| Directions for this task |
Your reply should consist solely of the lines from the start of the material below through the line containing "Open the Repeat on Weekly, Saturday link", reproduced exactly.

(Data under study)

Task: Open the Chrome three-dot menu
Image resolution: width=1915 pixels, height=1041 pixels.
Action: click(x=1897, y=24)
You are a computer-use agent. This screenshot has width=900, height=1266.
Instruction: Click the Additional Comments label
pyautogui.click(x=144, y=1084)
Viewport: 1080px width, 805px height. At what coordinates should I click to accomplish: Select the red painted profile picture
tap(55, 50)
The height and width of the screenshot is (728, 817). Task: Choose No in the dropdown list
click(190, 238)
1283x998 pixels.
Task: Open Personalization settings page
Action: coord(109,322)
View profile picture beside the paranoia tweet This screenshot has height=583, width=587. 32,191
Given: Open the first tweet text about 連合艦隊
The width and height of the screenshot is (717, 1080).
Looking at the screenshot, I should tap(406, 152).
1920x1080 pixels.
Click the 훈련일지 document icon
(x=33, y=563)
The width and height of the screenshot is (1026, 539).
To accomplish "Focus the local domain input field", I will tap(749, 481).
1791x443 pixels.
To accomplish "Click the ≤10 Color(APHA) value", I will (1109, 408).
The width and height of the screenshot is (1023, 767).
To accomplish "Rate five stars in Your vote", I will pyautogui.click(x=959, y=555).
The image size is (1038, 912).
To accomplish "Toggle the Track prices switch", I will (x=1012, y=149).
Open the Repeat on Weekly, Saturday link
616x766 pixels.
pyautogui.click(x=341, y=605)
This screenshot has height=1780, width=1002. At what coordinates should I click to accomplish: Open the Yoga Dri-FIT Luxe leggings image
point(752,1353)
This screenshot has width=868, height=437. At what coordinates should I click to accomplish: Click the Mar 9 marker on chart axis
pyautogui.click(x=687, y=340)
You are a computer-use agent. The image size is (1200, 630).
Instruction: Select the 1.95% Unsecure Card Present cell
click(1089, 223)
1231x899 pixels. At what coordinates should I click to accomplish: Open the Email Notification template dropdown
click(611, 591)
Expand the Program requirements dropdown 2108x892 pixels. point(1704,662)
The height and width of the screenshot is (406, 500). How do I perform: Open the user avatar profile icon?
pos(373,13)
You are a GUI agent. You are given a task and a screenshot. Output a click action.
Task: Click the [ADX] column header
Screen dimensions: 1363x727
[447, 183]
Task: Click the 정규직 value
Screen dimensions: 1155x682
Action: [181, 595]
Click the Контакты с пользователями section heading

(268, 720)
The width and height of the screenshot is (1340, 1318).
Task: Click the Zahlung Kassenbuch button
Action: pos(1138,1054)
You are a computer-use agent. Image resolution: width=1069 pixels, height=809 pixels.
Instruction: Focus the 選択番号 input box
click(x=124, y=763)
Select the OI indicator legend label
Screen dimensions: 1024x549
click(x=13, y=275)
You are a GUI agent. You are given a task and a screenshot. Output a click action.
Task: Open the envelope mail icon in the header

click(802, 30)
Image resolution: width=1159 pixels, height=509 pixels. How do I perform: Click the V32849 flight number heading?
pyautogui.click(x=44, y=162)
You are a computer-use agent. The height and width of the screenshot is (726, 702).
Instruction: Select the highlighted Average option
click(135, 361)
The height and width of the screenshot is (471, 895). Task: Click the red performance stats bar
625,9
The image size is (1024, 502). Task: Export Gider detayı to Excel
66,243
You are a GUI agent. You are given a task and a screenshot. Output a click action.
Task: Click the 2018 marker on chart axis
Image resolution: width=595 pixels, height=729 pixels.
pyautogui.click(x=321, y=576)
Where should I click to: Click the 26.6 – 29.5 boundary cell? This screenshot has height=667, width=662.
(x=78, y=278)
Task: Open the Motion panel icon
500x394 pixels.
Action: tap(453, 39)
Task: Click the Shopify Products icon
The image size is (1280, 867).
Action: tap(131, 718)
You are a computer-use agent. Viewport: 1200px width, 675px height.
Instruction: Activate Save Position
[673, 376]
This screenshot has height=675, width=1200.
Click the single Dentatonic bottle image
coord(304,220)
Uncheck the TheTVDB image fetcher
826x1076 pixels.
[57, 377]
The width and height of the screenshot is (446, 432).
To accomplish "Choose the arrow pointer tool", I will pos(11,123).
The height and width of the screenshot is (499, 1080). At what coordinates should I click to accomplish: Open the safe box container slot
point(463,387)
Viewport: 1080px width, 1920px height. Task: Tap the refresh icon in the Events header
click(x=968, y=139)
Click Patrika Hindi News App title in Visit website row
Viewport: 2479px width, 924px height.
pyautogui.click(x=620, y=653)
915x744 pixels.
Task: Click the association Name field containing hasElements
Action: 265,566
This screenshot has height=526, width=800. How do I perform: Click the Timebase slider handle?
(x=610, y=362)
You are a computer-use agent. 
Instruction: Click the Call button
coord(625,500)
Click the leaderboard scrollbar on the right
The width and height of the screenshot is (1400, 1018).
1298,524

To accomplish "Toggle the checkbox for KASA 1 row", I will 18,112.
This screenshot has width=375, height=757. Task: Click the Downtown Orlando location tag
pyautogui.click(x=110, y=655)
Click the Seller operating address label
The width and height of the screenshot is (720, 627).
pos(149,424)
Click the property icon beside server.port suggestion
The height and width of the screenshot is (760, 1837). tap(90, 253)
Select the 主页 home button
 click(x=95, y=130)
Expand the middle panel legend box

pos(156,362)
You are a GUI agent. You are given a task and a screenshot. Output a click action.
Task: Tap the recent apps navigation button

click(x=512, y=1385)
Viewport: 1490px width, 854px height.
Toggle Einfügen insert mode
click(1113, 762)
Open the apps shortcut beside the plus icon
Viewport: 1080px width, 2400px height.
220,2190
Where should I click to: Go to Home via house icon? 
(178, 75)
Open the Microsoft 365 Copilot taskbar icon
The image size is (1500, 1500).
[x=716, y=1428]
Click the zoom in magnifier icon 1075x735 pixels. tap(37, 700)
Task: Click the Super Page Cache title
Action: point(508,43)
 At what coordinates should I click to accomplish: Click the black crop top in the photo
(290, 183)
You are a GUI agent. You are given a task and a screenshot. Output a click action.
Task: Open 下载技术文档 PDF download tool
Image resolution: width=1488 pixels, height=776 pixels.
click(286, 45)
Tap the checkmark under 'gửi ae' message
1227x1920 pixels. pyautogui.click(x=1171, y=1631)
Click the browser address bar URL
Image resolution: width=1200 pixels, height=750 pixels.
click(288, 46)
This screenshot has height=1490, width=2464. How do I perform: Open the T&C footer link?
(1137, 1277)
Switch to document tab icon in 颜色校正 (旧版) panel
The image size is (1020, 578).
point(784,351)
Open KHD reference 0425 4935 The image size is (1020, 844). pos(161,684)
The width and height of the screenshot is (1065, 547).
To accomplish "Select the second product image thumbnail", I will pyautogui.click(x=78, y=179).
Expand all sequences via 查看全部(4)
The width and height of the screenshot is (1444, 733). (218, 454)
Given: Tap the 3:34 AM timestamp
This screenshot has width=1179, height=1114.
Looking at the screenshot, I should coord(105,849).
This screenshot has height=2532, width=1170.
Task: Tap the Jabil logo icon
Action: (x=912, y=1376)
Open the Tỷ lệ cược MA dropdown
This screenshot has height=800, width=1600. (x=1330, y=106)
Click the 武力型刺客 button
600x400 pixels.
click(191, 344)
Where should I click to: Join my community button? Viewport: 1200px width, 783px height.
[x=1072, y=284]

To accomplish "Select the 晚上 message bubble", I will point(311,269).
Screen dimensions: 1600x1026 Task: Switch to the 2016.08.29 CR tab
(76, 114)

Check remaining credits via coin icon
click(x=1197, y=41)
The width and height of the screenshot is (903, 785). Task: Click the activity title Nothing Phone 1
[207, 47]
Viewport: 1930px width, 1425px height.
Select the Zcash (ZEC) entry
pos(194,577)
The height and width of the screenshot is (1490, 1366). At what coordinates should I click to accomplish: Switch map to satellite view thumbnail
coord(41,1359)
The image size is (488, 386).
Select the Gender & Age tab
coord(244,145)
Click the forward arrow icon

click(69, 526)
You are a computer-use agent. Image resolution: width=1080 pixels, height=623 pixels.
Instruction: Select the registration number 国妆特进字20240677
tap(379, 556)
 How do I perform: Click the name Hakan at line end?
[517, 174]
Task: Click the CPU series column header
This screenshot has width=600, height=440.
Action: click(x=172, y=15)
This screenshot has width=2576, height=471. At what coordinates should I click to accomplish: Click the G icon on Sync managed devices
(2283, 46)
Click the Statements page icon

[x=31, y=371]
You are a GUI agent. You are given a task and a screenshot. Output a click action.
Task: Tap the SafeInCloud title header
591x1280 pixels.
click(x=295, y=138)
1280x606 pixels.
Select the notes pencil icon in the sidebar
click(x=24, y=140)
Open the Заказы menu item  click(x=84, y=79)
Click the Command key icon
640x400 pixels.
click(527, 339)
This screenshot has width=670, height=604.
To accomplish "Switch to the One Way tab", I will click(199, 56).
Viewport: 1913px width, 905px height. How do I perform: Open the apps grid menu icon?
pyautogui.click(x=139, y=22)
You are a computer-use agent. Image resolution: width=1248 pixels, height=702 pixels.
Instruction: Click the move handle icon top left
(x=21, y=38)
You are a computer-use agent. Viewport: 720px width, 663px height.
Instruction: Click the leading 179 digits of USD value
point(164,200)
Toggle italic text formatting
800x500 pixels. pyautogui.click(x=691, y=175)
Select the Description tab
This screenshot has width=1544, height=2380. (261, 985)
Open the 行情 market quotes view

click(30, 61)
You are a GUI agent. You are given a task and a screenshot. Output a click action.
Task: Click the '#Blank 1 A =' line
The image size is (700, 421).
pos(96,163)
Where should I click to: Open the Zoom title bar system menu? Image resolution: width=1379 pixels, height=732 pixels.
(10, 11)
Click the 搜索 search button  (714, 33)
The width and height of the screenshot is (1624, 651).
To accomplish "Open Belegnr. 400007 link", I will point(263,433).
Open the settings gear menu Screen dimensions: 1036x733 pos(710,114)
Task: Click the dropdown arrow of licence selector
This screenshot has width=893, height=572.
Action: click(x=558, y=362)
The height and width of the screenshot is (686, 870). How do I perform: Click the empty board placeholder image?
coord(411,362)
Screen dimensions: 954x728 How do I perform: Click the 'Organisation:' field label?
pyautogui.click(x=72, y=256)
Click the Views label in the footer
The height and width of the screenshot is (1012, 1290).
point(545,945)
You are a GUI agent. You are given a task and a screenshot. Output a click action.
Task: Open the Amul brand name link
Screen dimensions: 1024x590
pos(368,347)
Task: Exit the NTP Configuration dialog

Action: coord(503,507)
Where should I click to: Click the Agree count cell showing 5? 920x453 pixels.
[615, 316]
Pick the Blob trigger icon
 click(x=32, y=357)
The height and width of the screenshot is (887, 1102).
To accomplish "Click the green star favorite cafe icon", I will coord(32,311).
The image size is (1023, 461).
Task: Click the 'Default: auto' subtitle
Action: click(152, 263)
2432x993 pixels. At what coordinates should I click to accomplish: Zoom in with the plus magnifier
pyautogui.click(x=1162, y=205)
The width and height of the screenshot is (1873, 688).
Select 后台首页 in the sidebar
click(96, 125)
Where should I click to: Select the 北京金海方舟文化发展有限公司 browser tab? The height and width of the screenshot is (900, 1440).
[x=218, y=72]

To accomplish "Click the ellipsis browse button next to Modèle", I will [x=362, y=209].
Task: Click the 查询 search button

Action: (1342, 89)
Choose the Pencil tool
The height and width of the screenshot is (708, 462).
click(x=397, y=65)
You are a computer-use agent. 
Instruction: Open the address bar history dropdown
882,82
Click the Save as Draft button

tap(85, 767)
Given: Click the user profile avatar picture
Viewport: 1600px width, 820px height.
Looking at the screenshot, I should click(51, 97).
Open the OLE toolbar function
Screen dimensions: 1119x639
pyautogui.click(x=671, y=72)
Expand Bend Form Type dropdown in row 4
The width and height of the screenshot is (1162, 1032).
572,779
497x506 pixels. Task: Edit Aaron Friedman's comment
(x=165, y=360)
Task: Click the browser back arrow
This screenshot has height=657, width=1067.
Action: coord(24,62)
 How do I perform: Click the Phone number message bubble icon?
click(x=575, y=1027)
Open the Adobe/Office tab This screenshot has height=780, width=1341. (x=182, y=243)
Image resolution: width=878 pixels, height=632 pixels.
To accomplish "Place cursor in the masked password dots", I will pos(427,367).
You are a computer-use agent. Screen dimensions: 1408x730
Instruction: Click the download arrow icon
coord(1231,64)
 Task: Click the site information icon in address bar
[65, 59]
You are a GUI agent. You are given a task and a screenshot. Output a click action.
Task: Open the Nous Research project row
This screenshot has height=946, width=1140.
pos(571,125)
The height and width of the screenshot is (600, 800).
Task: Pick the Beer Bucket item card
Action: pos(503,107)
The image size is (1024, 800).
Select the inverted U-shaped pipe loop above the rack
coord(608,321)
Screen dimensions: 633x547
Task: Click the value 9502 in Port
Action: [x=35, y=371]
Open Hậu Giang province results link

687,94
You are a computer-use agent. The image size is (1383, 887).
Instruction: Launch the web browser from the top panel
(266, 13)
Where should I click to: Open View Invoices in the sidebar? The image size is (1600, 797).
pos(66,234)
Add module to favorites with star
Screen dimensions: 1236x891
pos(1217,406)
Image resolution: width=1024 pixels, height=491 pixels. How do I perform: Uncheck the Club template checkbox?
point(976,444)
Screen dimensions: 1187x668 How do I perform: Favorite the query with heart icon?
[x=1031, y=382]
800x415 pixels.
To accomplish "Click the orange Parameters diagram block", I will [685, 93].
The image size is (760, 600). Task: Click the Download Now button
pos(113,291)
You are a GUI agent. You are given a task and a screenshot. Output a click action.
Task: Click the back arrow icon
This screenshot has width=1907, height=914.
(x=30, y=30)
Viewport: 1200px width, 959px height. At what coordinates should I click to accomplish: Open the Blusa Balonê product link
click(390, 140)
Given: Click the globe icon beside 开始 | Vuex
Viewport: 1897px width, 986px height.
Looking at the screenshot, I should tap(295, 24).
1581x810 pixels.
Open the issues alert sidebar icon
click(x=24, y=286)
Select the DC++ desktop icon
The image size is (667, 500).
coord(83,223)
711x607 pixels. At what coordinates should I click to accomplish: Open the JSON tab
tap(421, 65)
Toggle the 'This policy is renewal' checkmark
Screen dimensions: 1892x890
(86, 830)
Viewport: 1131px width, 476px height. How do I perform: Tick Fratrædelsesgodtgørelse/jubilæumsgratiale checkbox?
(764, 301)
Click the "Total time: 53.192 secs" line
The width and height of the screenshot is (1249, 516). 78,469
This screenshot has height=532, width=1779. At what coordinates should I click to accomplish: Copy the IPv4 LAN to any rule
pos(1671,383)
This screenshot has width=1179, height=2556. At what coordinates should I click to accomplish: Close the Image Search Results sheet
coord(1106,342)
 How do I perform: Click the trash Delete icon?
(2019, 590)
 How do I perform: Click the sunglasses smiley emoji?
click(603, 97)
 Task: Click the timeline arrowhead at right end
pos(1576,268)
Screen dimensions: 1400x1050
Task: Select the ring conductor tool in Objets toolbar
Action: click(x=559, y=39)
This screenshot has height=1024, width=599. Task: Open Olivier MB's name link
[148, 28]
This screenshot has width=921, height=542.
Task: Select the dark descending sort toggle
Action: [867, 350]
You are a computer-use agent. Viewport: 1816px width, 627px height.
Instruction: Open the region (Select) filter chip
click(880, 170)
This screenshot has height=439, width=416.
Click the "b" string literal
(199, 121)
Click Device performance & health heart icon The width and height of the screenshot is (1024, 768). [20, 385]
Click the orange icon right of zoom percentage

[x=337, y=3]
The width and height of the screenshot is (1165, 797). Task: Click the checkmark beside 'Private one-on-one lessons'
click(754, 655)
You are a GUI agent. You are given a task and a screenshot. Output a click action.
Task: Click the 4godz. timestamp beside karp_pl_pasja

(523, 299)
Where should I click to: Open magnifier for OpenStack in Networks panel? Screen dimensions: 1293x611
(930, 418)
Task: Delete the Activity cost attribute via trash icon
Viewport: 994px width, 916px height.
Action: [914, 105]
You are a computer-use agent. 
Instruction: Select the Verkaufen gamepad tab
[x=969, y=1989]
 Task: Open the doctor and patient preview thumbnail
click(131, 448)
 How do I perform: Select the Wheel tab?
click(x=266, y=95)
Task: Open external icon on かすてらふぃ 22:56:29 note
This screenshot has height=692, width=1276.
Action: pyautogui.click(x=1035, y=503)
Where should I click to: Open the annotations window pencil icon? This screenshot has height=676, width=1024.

(End Data under study)

| Answer area |
Task: Open the Chrome three-dot menu
Image resolution: width=1915 pixels, height=1041 pixels.
Action: click(x=1897, y=24)
You are a computer-use agent. This screenshot has width=900, height=1266.
Instruction: Click the Additional Comments label
pyautogui.click(x=144, y=1084)
Viewport: 1080px width, 805px height. At what coordinates should I click to accomplish: Select the red painted profile picture
tap(55, 50)
The height and width of the screenshot is (728, 817). Task: Choose No in the dropdown list
click(190, 238)
1283x998 pixels.
Task: Open Personalization settings page
Action: coord(109,322)
View profile picture beside the paranoia tweet This screenshot has height=583, width=587. 32,191
Given: Open the first tweet text about 連合艦隊
The width and height of the screenshot is (717, 1080).
Looking at the screenshot, I should tap(406, 152).
1920x1080 pixels.
Click the 훈련일지 document icon
(x=33, y=563)
The width and height of the screenshot is (1026, 539).
To accomplish "Focus the local domain input field", I will tap(749, 481).
1791x443 pixels.
To accomplish "Click the ≤10 Color(APHA) value", I will (1109, 408).
The width and height of the screenshot is (1023, 767).
To accomplish "Rate five stars in Your vote", I will pyautogui.click(x=959, y=555).
The image size is (1038, 912).
To accomplish "Toggle the Track prices switch", I will (x=1012, y=149).
Open the Repeat on Weekly, Saturday link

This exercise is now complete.